On Fri, Jan 21, 2011 at 8:47 PM, Patrick Horgan <phorgan1_at_[hidden]> wrote:
> On 01/21/2011 09:50 AM, Beman Dawes wrote:
>>
>> ... elision by patrick ....
>>
>> IMO, Any serious Unicode string proposal has to address UTF-8 strings,
>> UTF-16 strings, UTF-32 strings, and probably UTF strings where the
>> particular UTF encoding is established at runtime. Applications that
>> deal with Asian languages, do a lot of random access, or would pay a
>> performance or storage penalty will demand more than just UTF-8
>> strings. There might be other variants, too, such as a BMP-string.
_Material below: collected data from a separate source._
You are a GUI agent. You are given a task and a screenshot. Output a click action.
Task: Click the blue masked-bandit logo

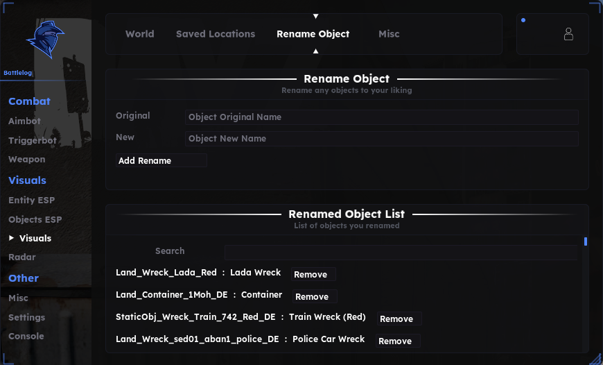[x=45, y=40]
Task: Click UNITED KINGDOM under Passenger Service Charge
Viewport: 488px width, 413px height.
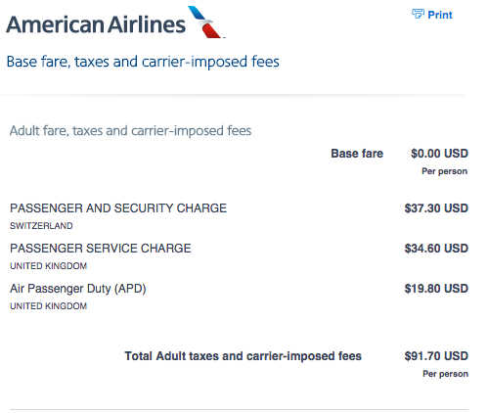Action: tap(49, 266)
If
>> a Unicode string library provides a strong design framework that is
>> clearly articulated, then an initial implementation would only have to
>> provide the most needed types; UTF-8 and UTF-16/BMP.
>>
>> I really doubt any proposal will get taken very seriously is it only
>> supports one of the UTF encodings.
>
> +1 with the caveat that UTF-8 and UTF-32 is considered by many to be the
> most needed types with UTF-16 considered evil.  (Seems to be a
> Windows/non-Windows split.  I like them all;)
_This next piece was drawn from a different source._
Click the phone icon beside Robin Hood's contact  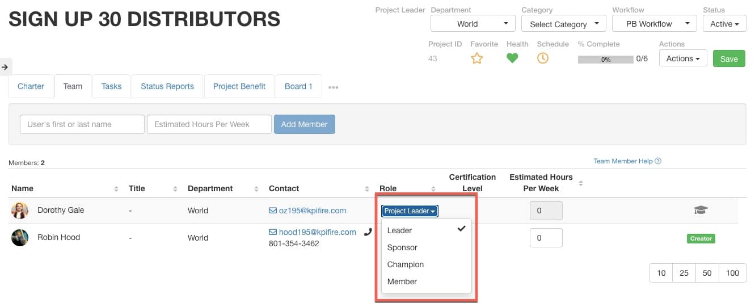[368, 232]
IIRC, Oracle supports UTF-8 and UTF-16, so a lot of folks will want
UTF-16 for that reason. It isn't just Windows programmers.

>  So all three (four if you
> want to differentiate between fixed-width UTF-16/BMP (really UCS-2) and the
> full UTF-16) would be needed to avoid people saying that it doesn't fill
> their needs so why did we bother.

Yep.

> The UTF string with run-time would carry
> a lot of extra code.  Wouldn't a programmer know which he wanted to use
> internally at compile time?

Maybe. But I've written Geographic libraries that have to be efficient
for both North American, European, and Asian languages. It used to be
we knew at compile time what languages we would be dealing with. But
more and more because of the internet, the libraries just have to work
well everywhere. The cost of the extra code is swamped by the other
costs involved.

That said, such a string is far lower priority than the others.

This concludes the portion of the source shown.